The DNAinfo archives brought to you by WNYC.
Read the press release here.

Exhibit Looks Into Gentrification in South Williamsburg and Bushwick

By Serena Dai | May 15, 2015 5:01pm | Updated on May 18, 2015 8:56am
 It's more complex than the typical narrative, the exhibit runner said.
Exhibit to Look at Gentrification in South Williamsburg, Bushwick
View Full Caption

SOUTH WILLIAMSBURG — Think you know how gentrification took place in Williamsburg and Bushwick?

It might be more complex than you think, said Rebecca Amato, a professor at NYU Gallatin School of Individualized Study and the head of a new exhibit looking at development in the two neighborhoods.

Amato's students spent the semester researching how South Williamsburg and Bushwick have changed.

Their work has culminated in an exhibit, "(Dis)placed Histories of South Williamsburg and Bushwick," which opens Friday and will be on display at El Museo de Los Sures, at 120 South First St.

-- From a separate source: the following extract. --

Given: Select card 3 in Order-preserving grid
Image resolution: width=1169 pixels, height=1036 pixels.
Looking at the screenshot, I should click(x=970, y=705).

"Rather than coming up with 'artists arrived and everything changed,' this is a much more complicated story," Amato said.

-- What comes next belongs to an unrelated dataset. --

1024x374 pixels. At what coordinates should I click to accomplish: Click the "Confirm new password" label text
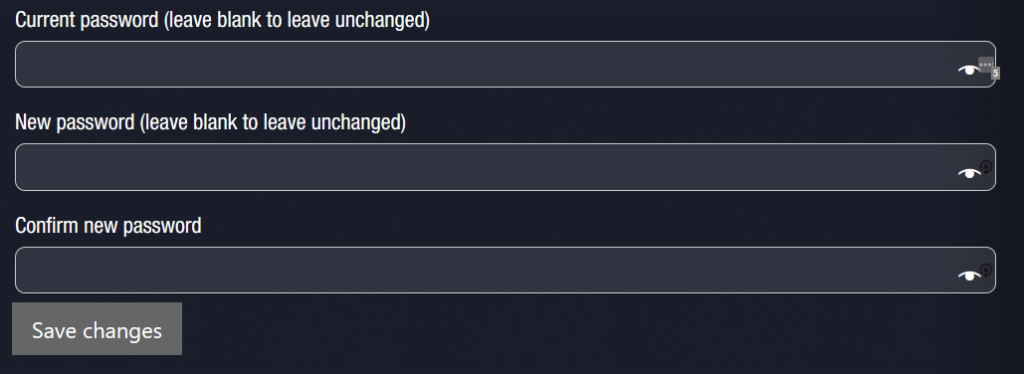(x=108, y=226)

The exhibit, co-sponsored by the Urban Democracy Lab and NYU Gallatin, focuses on the neighborhoods' histories and features a timeline where people can add their own stories.

Sections of the project focus on the history of the neighborhood between the 1850s and 1950s, industry and the Domino Sugar Factory, housing, community resilience, artists and demographics.

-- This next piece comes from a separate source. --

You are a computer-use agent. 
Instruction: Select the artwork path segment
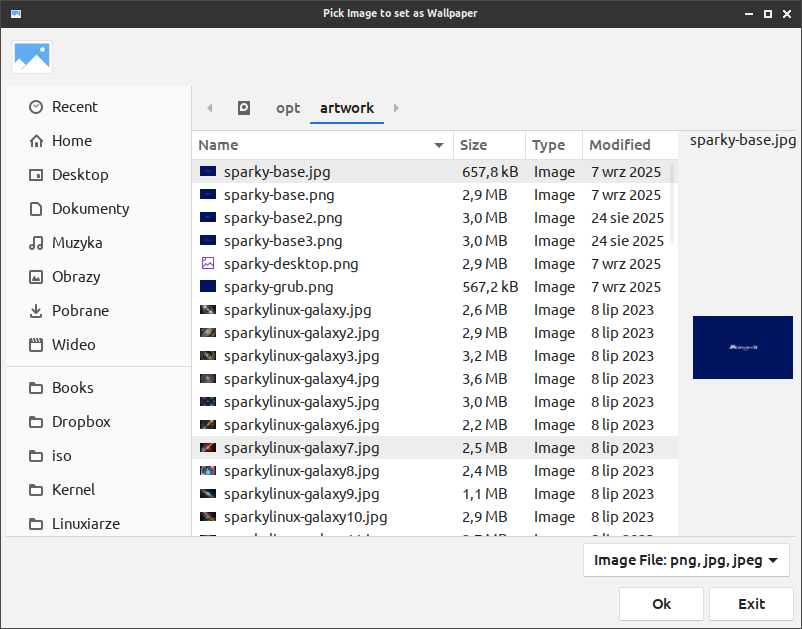coord(347,108)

One student looked at a building at 109 South Sixth St., which went from being a theater to a warehouse space to luxury housing and a fitness club.

The changes in the building were not just the result of one thing — the rise of industry, government rezoning for the Williamsburg Bridge and the popularity of Williamsburg were all contributing factors, the exhibit shows. 

Amato said the building exemplified how different decisions can impact a neighborhood.

And while the typical narrative says artists gentrify a neighborhood, one project that looked at artists moving into the area found that many of them were already living here, Amato said.

"Many of the artists are indigenous groups to these neighborhoods," she said. "They were not arrivals, they were there to begin with."

The interactive exhibit aims to show people that these neighborhoods are "vibrant and important" and that longtime residents deserve to stay, Amato said.

"Hopefully it will represent the diversity of these neighborhoods," she said, "and document the resilience of people who have lived here for a very long time and want to remain."

"Displaced Histories of South Williamsburg and Bushwick" opens May 15 at 7 p.m. It will be available for viewing until June 20 on Saturdays and Sundays between 12 p.m. and 4 p.m.